Dalam permohonannya, Pemohon menjelaskan bahwa Pejabat Peradilan Umum mengesampingkan pemberlakuan pasal a quo dalam kasus sengketa tanah. Akibatnya, Pemohon dan keluarganya tidak dapat menguasai tanah dan bangunan yang terletak di Jalan Gunawarman No 41, Kebayoran Baru, Jakarta Selatan. Putusan tersebut dikeluarkan oleh PN Jakarta Selatan dengan No. 155/Pdt/G/1992/PN.Jak.Sel terhitung sejak tanggal 15 November 1995.
Setelah itu, masih dalam permohonannya, Pemohon mengaku dirugikan dengan adanya tiga keputusan yang dikeluarkan oleh Ketua Pengadilan Tinggi DKI Jakarta dan Ketua PN Jakarta Selatan terkait sengketa tanah milik Pemohon.

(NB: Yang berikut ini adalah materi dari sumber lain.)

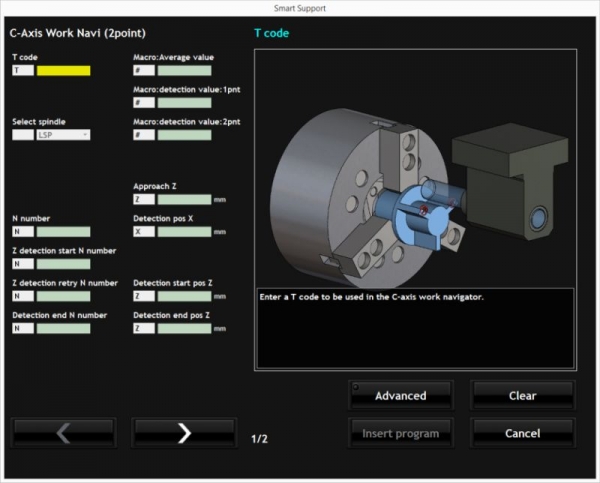
Task: Click the N number input field
Action: pyautogui.click(x=63, y=231)
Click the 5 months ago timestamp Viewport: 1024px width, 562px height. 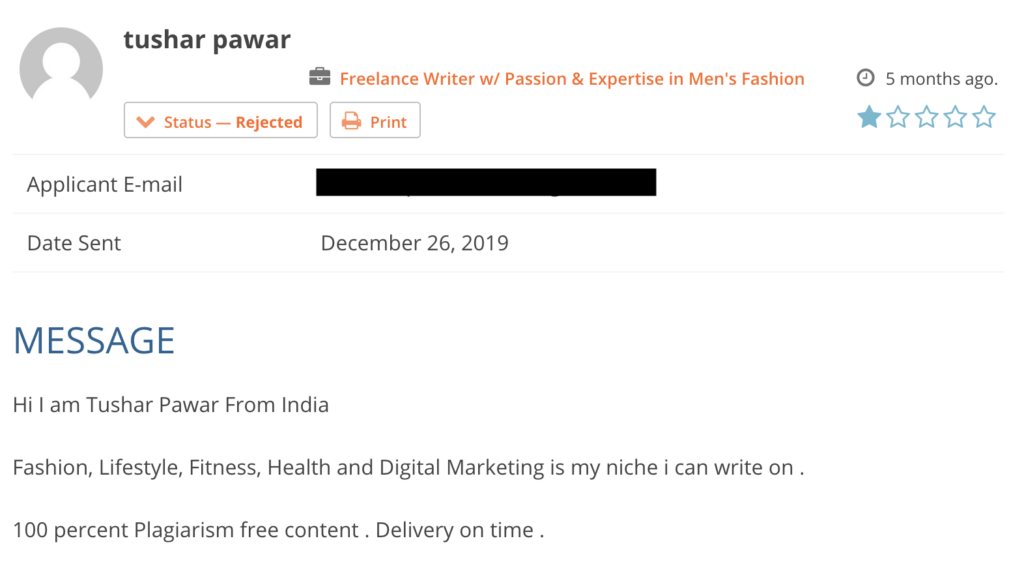coord(942,79)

Keputusan-keputusan tersebut, yaitu keputusan terhadap permohonan rehabiltasi hak atas pelaksanaan eksekusi tingkat pertama, Keputusan Penolakan pelaksanaan eksekusi dari Ketua Pengadilan Negeri Jakarta Selatan, dan keputusan penolakan permohonan pelaksanaan rehabilitasi hak Orang Tua Pemohon dari Ketua Pengadilan Negeri Jakarta Selatan.
Terbitnya tiga keputusan dimaksud menurut Nico, seperti yang ia sampaikan dalam persidangan, diakibatkan oknum ketua PN Jaksel salah mengartikan frasa “atas dasar” dalam Pasal 2 huruf e UU PTUN.
Oleh karena itu, dalam petitum permohonannya, Pemohon meminta kepada Mahkamah untuk menyatakan Pasal 2 huruf e UU PTUN konstitusional bersyarat dengan Pasal 1 ayat (2) Undang-Undang Dasar Tahun 1945 sejauh frasa “atas dasar” sepanjang dimaknai sesuai dengan hasil pemeriksaan badan peradilan berdasarkan ketentuan perundang-undangan yang berlaku.